§ **What to work on**
Return, verbatim, the entries from the line containing "You are a computer-use" to the line containing "This screenshot has height=299, width=790.", both lines included, and exclude the pictures from your answer.
--- begin ---
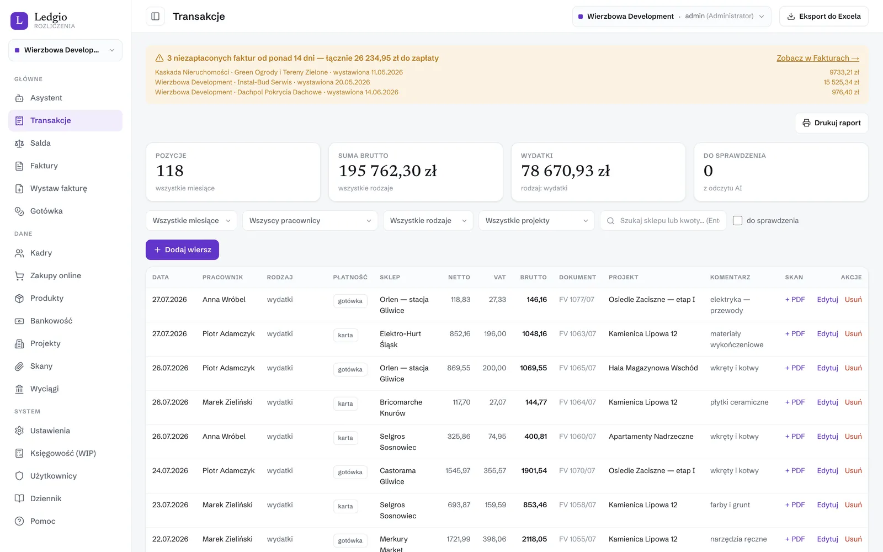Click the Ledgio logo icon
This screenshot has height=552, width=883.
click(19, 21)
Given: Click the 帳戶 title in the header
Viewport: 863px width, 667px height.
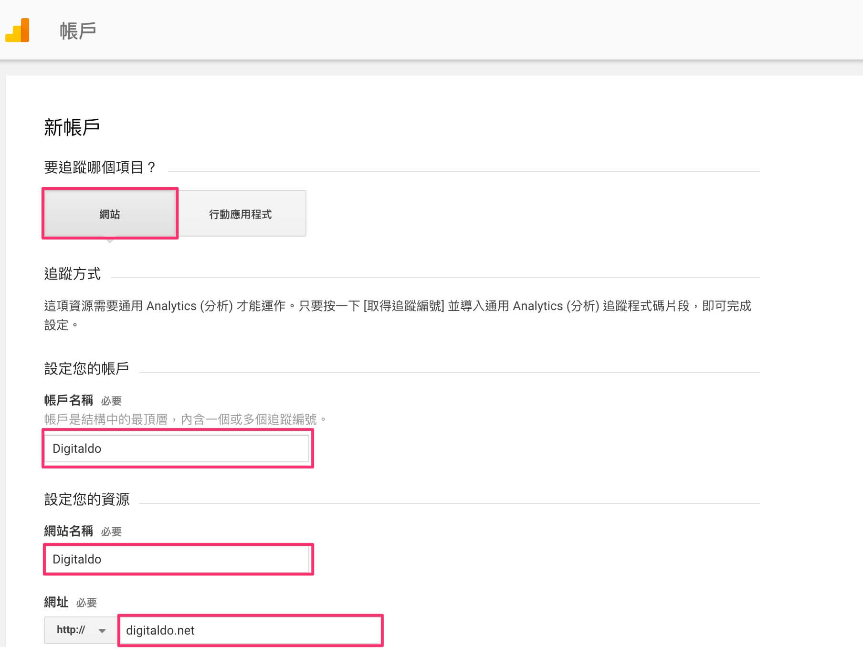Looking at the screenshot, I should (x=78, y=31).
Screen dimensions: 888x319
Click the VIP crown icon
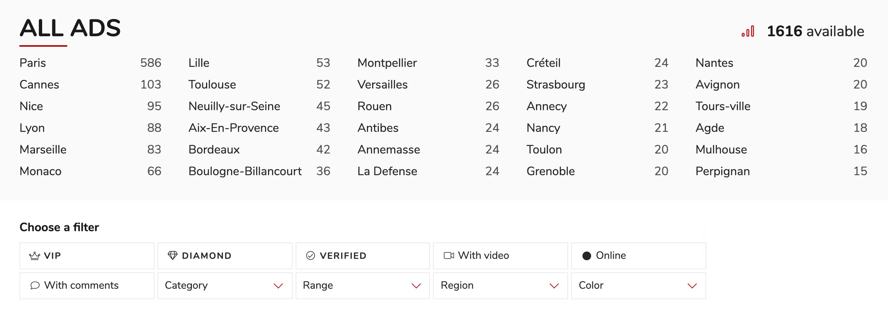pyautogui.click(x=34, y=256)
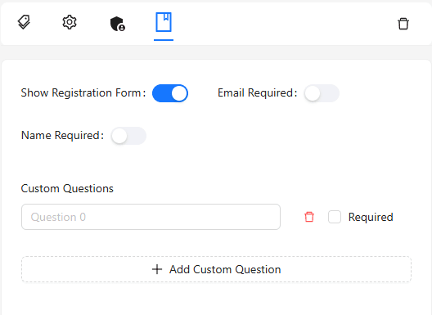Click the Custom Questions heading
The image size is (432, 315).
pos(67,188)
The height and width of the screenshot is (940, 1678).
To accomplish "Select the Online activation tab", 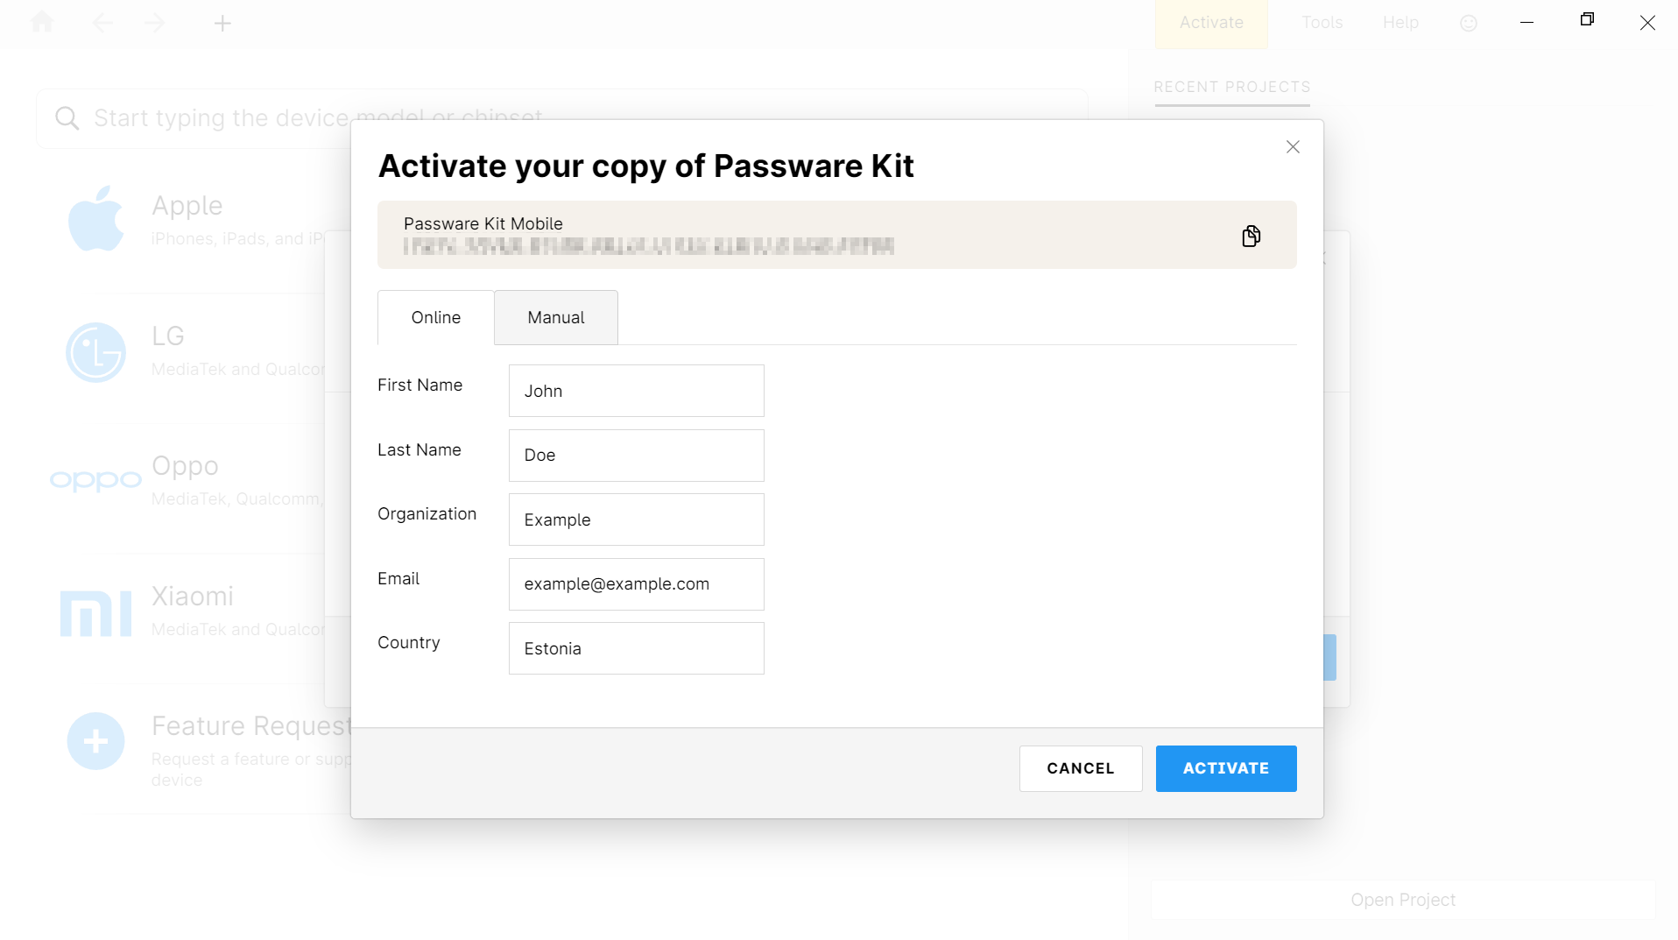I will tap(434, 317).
--- end ---
--- begin ---
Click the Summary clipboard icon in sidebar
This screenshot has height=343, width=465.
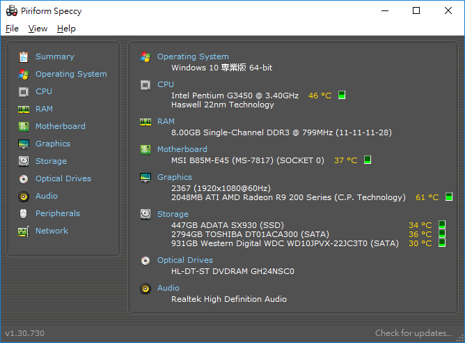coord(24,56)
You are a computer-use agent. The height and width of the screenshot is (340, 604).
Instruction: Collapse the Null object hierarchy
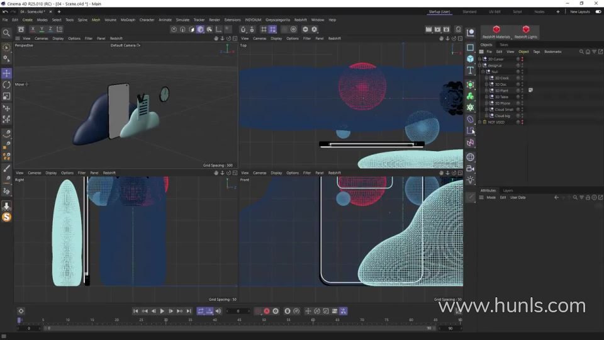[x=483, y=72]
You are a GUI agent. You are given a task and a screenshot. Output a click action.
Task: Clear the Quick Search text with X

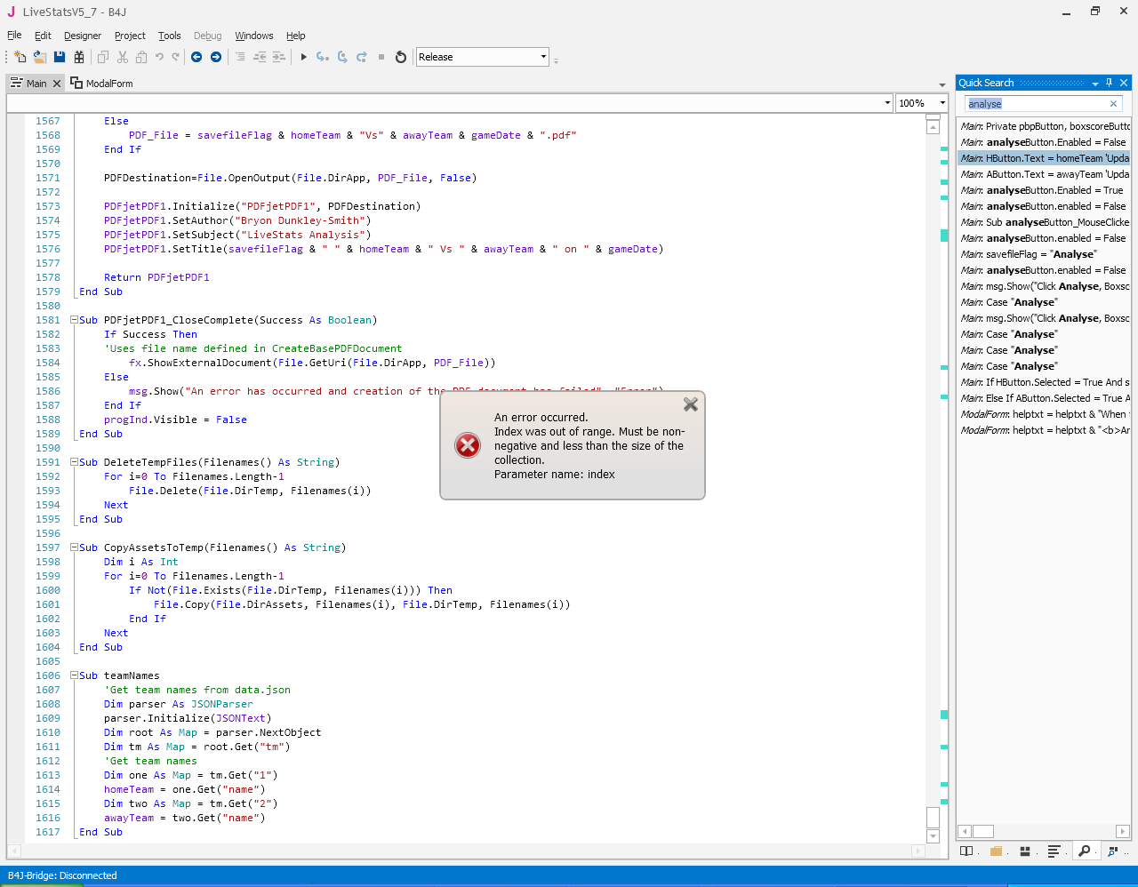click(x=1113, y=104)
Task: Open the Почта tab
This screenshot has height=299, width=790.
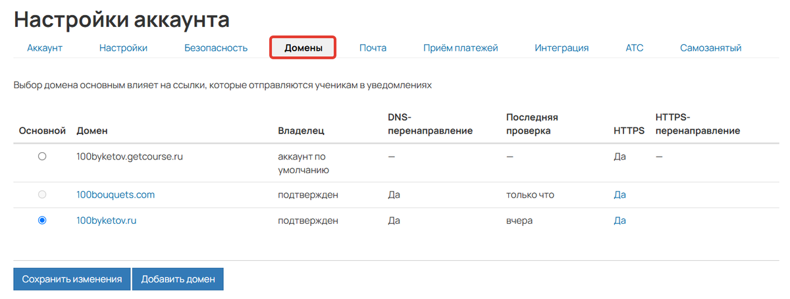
--- end ---
§ **The answer**
You are a computer-use agent. The height and width of the screenshot is (340, 604).
Instruction: Collapse the Null object hierarchy
[x=483, y=72]
You are a GUI agent. You are given a task and a screenshot. Output a click action.
Task: Clear the Quick Search text with X

click(x=1113, y=104)
Task: Open the Почта tab
This screenshot has height=299, width=790.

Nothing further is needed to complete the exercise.